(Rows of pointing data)
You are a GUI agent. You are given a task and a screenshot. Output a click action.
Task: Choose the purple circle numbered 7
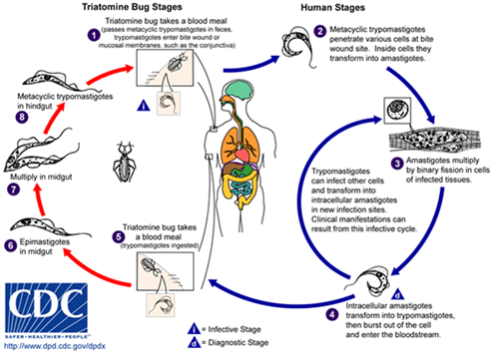coord(13,186)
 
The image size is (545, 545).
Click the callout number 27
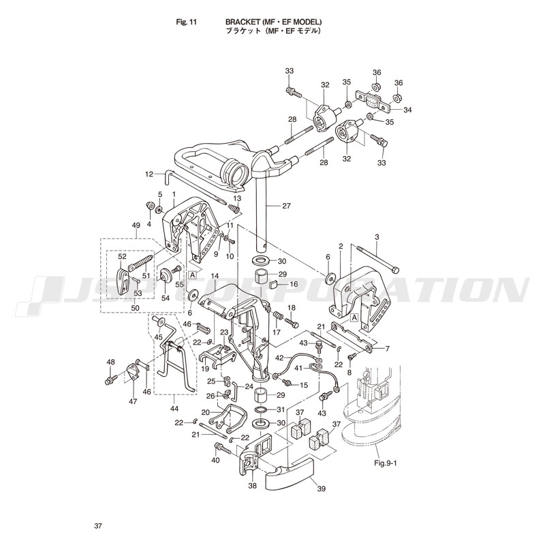click(x=286, y=206)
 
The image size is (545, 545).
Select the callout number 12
click(x=150, y=174)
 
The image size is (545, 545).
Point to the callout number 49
click(x=136, y=226)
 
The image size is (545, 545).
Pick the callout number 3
click(x=377, y=236)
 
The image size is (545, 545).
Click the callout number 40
click(x=215, y=461)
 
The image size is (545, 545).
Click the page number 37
click(x=99, y=526)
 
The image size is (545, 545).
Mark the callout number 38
click(x=251, y=486)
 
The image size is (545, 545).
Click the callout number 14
click(x=214, y=277)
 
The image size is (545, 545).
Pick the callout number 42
click(x=279, y=358)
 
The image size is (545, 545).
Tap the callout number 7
click(x=386, y=349)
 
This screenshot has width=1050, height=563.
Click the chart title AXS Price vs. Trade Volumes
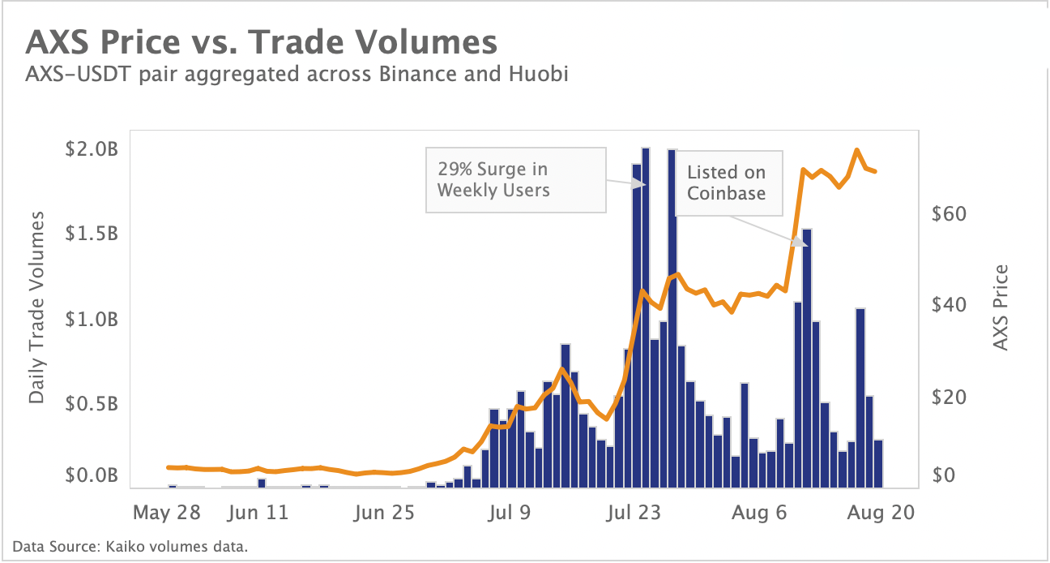(262, 42)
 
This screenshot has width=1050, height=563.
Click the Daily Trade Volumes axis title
(37, 306)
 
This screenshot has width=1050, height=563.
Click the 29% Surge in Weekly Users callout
(516, 179)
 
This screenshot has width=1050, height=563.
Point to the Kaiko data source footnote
(130, 546)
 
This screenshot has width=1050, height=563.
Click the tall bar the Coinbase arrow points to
(807, 357)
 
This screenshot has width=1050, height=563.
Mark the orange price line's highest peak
(856, 151)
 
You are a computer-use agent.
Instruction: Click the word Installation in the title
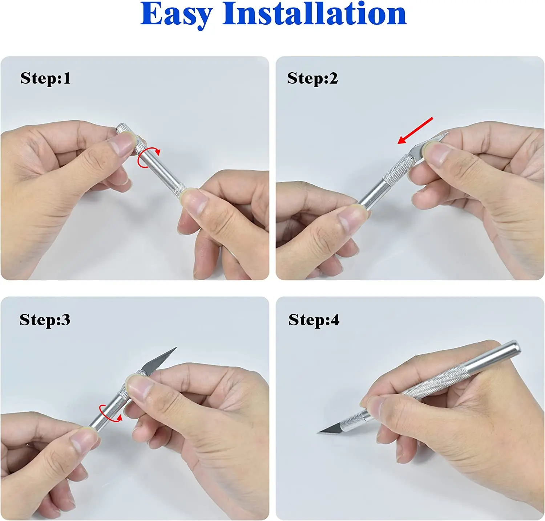(314, 13)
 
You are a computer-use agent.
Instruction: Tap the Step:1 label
(45, 78)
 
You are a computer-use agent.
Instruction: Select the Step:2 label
(312, 78)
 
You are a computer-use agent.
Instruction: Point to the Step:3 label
(45, 320)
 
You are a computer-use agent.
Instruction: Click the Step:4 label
(314, 320)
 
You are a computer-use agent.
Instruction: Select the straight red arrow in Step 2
(415, 130)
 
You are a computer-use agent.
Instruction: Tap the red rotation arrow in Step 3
(110, 414)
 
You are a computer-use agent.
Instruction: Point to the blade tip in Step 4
(318, 432)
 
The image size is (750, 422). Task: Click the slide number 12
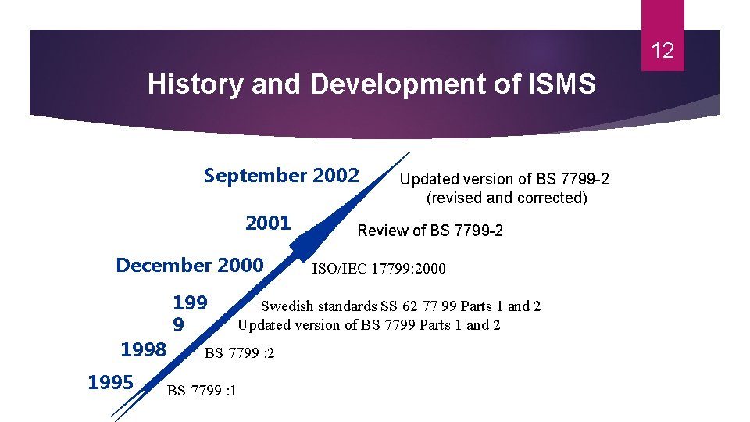point(662,52)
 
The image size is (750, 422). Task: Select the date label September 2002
point(281,175)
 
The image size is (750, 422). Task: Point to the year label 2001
point(268,224)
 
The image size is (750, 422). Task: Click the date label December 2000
point(190,265)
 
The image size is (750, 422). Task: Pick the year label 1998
point(144,349)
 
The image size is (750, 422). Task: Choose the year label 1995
point(111,382)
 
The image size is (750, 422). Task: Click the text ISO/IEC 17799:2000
point(379,270)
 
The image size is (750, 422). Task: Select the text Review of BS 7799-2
point(430,231)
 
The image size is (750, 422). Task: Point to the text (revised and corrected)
point(506,198)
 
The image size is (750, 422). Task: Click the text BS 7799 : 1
point(202,391)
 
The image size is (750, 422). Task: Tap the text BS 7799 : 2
point(239,353)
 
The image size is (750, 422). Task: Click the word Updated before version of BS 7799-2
point(427,179)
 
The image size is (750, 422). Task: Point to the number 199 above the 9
point(190,303)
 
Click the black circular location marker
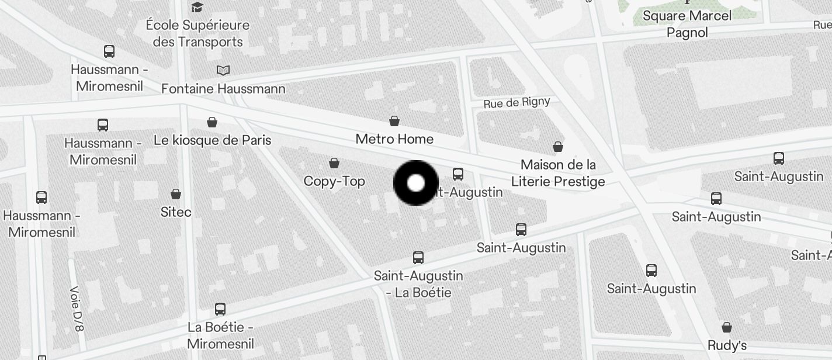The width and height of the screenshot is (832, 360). pos(415,183)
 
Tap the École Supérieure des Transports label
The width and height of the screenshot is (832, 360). pos(197,33)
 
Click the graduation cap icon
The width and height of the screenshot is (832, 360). pos(197,7)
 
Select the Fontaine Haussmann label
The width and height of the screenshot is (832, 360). pos(223,89)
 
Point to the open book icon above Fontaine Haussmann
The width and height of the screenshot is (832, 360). pos(223,70)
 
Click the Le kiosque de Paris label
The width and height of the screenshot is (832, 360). pos(213,140)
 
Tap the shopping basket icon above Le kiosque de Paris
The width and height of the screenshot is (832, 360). pos(212,122)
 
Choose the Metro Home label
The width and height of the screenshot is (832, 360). pos(394,139)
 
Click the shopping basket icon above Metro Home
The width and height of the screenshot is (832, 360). pos(394,121)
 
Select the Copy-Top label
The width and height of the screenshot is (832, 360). pos(334,181)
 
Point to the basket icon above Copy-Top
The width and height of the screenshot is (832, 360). pos(334,162)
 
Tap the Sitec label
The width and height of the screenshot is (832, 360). pos(176,212)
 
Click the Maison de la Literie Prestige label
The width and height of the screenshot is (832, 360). pos(558,173)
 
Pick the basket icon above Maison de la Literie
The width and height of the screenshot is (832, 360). pos(558,146)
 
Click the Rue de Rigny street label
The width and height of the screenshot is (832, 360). pos(516,103)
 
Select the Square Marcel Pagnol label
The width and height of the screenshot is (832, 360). pos(687,24)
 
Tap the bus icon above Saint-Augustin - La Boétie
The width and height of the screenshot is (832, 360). pos(418,257)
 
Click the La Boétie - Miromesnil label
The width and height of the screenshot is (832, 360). pos(220,335)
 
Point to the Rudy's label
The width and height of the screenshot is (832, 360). pos(727,345)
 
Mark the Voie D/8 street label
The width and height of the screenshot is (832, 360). pos(77,308)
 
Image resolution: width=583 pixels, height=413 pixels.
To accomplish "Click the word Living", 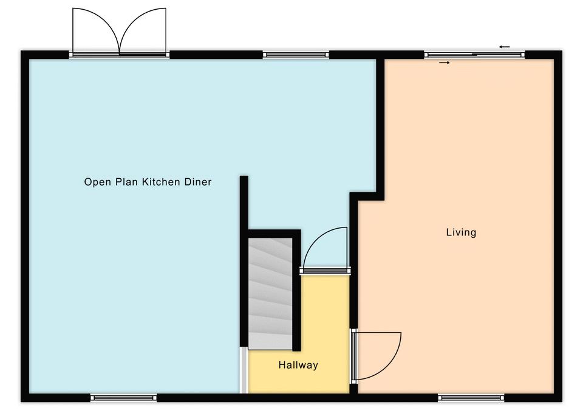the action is pos(461,232).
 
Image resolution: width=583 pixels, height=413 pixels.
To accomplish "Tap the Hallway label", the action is pos(298,365).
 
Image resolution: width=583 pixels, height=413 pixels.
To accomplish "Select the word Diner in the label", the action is pos(198,182).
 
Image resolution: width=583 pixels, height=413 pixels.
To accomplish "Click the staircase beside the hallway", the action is pos(270,294).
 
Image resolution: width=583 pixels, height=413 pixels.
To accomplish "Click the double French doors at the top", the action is pos(120,32).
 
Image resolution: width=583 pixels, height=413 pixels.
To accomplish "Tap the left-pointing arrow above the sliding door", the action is pos(505,47).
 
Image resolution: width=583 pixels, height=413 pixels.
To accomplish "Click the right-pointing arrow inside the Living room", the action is pos(445,63).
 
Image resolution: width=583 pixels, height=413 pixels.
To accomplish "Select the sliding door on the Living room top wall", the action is pos(474,55).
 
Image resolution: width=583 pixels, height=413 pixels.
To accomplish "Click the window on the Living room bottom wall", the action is pos(471,398).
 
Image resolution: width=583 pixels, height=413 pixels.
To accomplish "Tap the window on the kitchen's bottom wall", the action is pos(124,398).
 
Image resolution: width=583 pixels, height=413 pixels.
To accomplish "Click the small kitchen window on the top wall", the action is pos(296,55).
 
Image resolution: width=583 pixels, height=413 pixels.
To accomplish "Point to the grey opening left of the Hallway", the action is pos(244,370).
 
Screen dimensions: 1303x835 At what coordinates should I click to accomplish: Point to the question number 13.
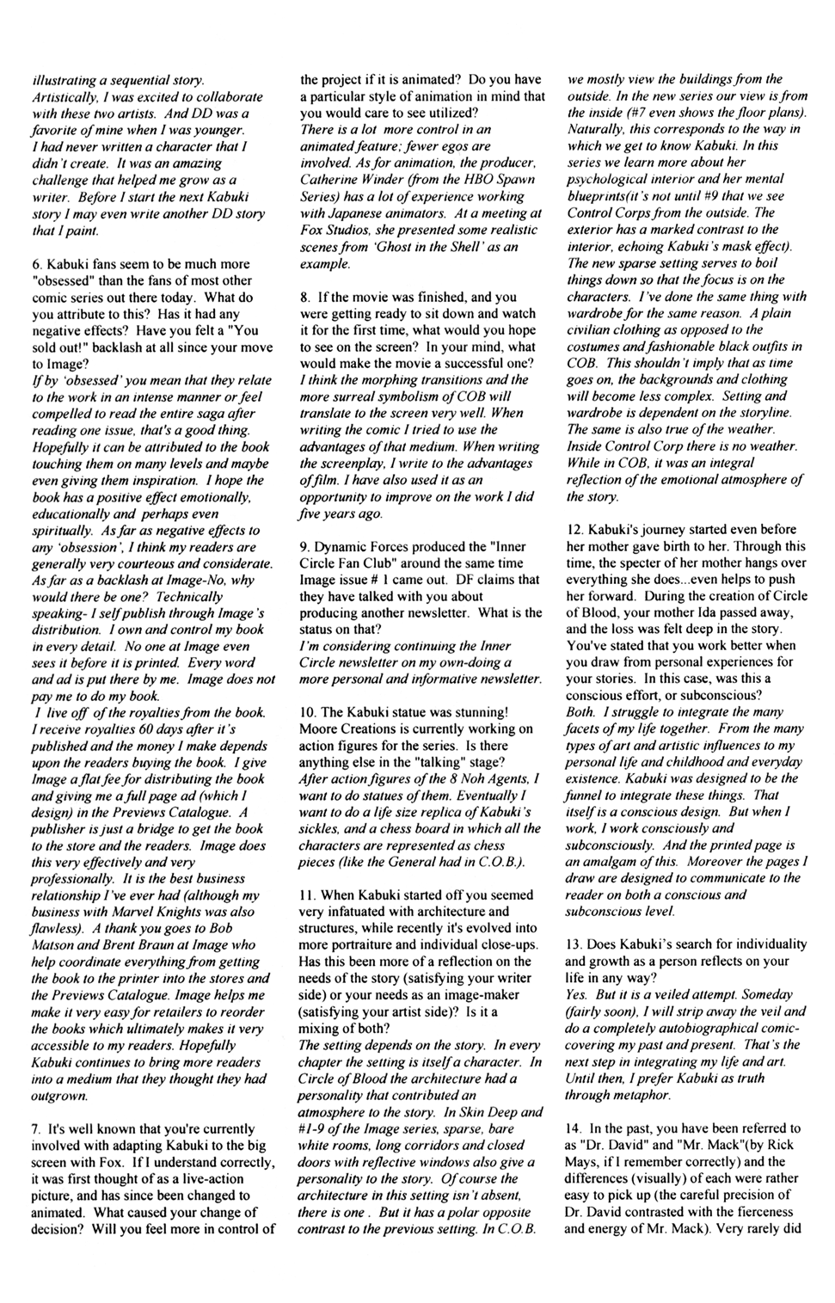[x=574, y=944]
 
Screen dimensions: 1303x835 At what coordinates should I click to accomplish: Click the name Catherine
[x=328, y=180]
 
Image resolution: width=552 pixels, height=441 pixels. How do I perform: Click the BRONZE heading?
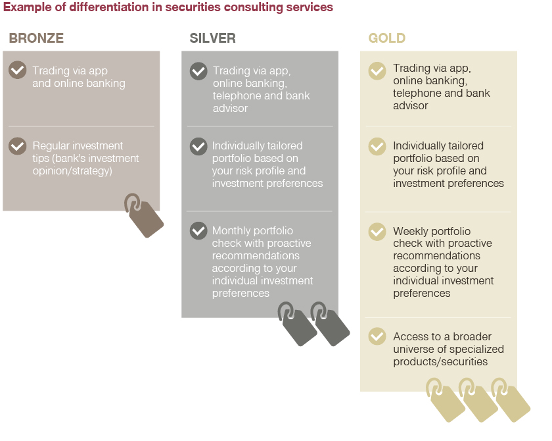pyautogui.click(x=36, y=38)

What you need to do: Copy the lines of the rows above word for word, from the line holding "Click the black circular location marker" through the line holding "(832, 360). pos(197,33)", inclusive. Omit the pictures from your copy.

Answer to this exercise:
Click the black circular location marker
The width and height of the screenshot is (832, 360). pos(415,183)
 
Tap the École Supérieure des Transports label
The width and height of the screenshot is (832, 360). pos(197,33)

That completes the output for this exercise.